A Binary Search Tree is a Binary tree in which all the nodes has following properties.
- Left subtree of a node contains all the nodes having values lesser than the node.
- Right subtree of a node contains all the nodes having values higher than the node.
- Both the left and right subtree is also a Binary Search Tree.
As the name suggests, this data structure is mainly used for faster searching. In order to do that, restrictions are applied while inserting/deleting an element into the tree. As a result of these restrictions, worst case search time complexity remains at O(log n).
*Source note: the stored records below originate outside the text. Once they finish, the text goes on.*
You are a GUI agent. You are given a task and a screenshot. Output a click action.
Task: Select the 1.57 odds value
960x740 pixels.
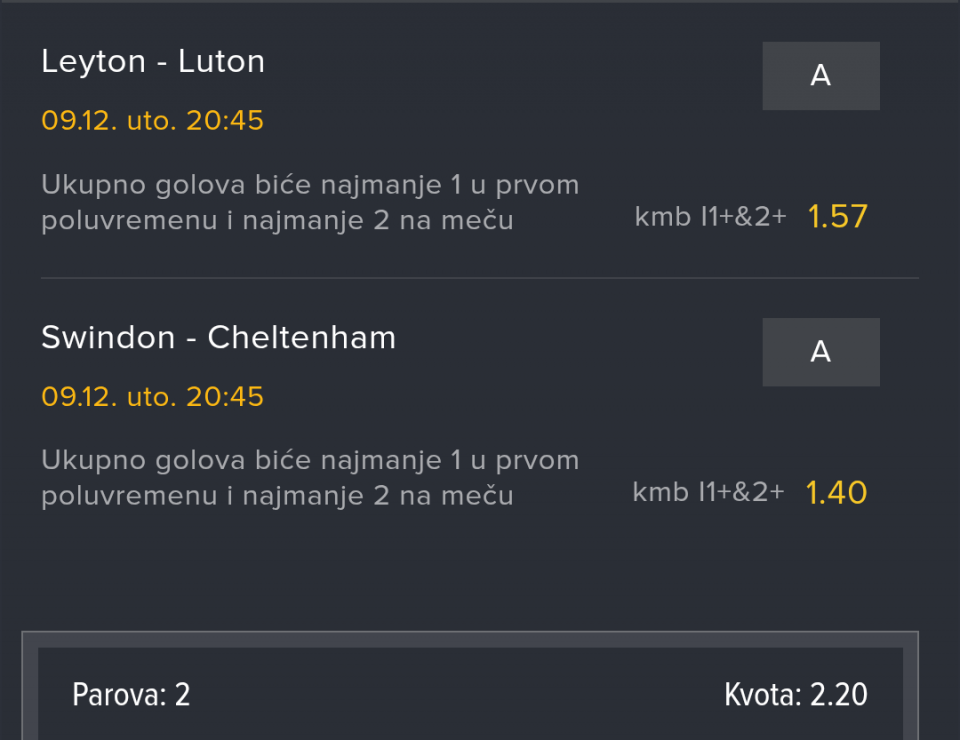point(837,216)
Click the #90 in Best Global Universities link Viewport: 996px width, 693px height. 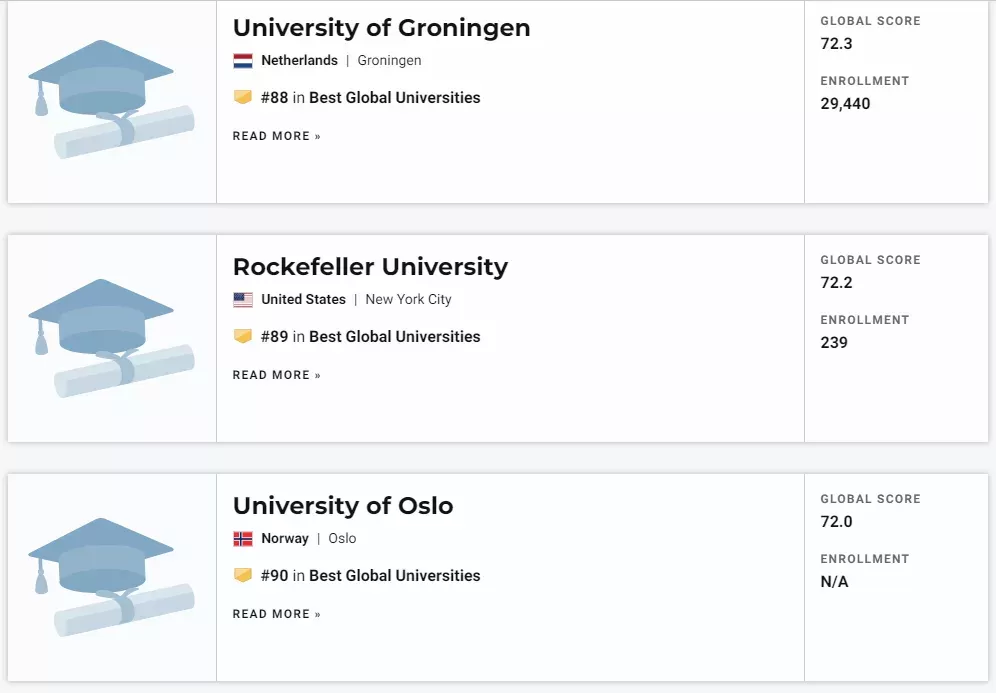pos(370,575)
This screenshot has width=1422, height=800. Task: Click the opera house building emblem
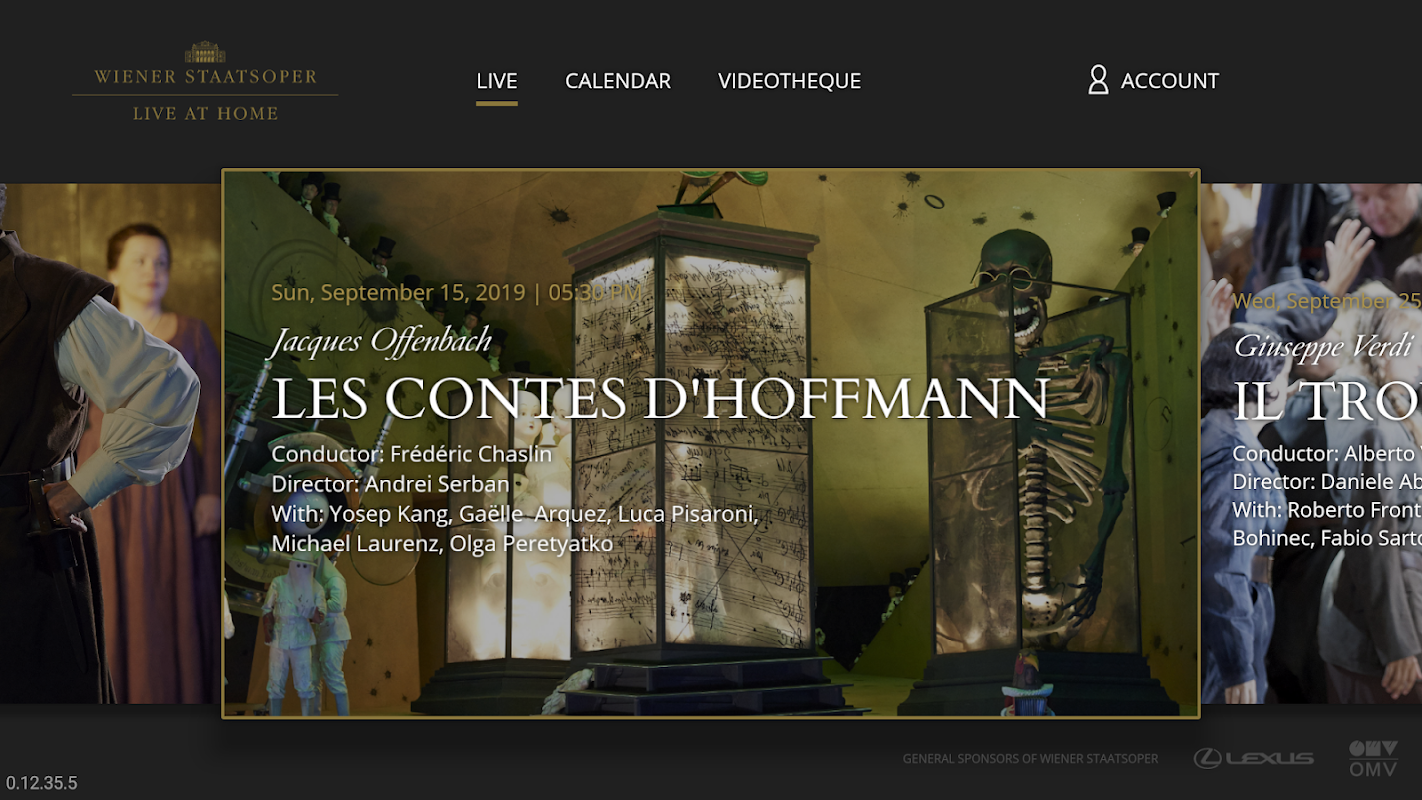[x=205, y=52]
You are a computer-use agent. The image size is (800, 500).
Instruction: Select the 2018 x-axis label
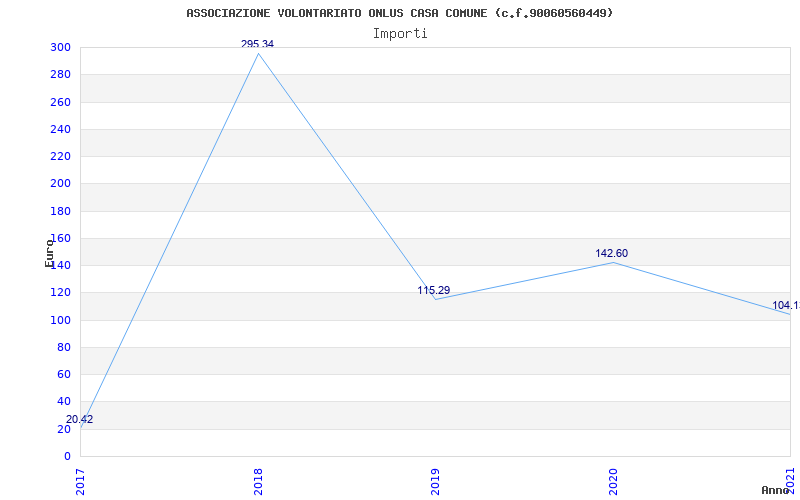[258, 482]
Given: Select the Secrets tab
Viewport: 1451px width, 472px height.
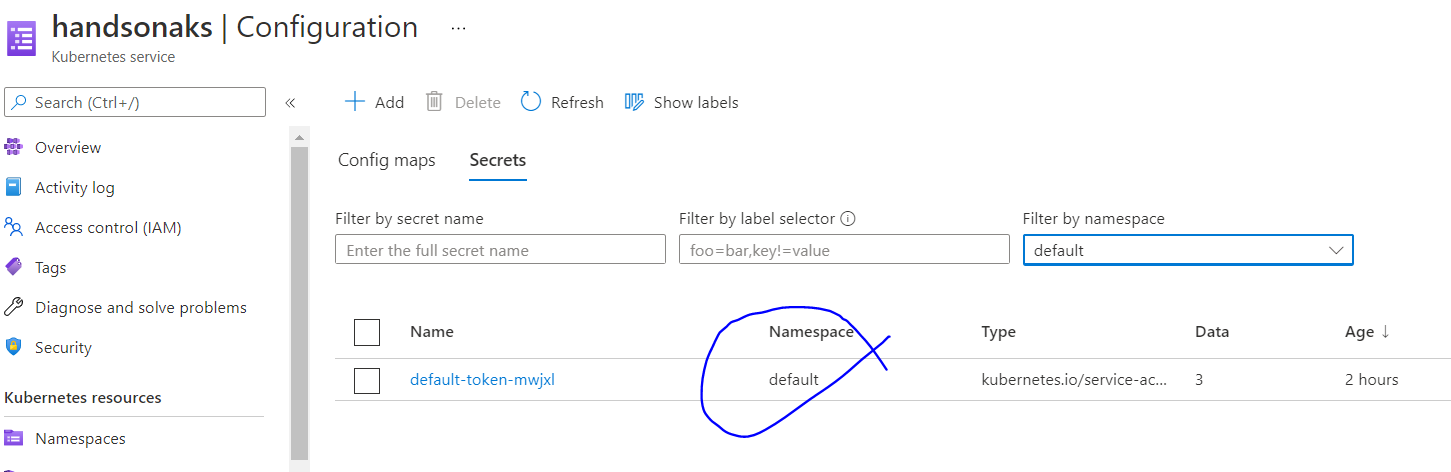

Before going ahead have a look into Binary Search Tree basics, Binary Search Tree Insert, Binary Search Tree Delete, Binary Search Tree Search operations.
Let’s have a look into basic C++ class definition for Binary Search Tree.
template <typename T>
class BinarySearchTree
{
public:
T m_data;
BinarySearchTree* m_left;
BinarySearchTree* m_right;
BinarySearchTree (T data);
~BinarySearchTree ();
};
/* Below are some useful functions which we are going to use it in our examples */
template <typename T>
void print_binary_tree_inorder (BinarySearchTree<T>* root)
{
if (root -> m_left)
print_binary_tree_inorder (root -> m_left);
cout << " " << root -> m_data;
if (root -> m_right)
print_binary_tree_inorder (root -> m_right);
}
template <typename T>
void print_tree (BinarySearchTree<T>* root)
{
cout << "Binary tree contents: ";
print_binary_tree_inorder (root);
cout << endl;
}
/* Simply used this function to delete all nodes and free memory */
template <typename T>
void delete_all_nodes (BinarySearchTree<T>* root)
{
if (!root)
return;
if (root -> m_left)
{
delete_all_nodes (root -> m_left);
}
if (root -> m_right)
{
delete_all_nodes (root -> m_right);
}
delete root;
}
Finding Kth Minimum value in a Binary Search Tree
In Binary Search Tree data is stored in a particular manner due to which inorder traversal of Binary Search Tree will provide a sorted list. Based on the property of Binary Search Tree in which left node is lower than root node which is lower than right node, we will traverse the Binary Search Tree in a manner to find out the Kth Smallest Value. Inorder traversal of a Binary Search Tree produces a sorted list, which can be used here.
Let’s take an example to understand the working of above algorithm to find out the 4th node with minimum value.
- Start with the root element “47”.
- Move towards left child “34”.
- Move towards left child “17”. This is the left most child and hence would be the smallest node in BST.
- Return to parent node “34”. This is the 2nd smallest node in BST (Check Property).
- Move towards right child if available will take us to “38”.
- If this node “38” has a left child then go towards that otherwise this node would be the next smallest node. Hence, this is 3rd smallest node.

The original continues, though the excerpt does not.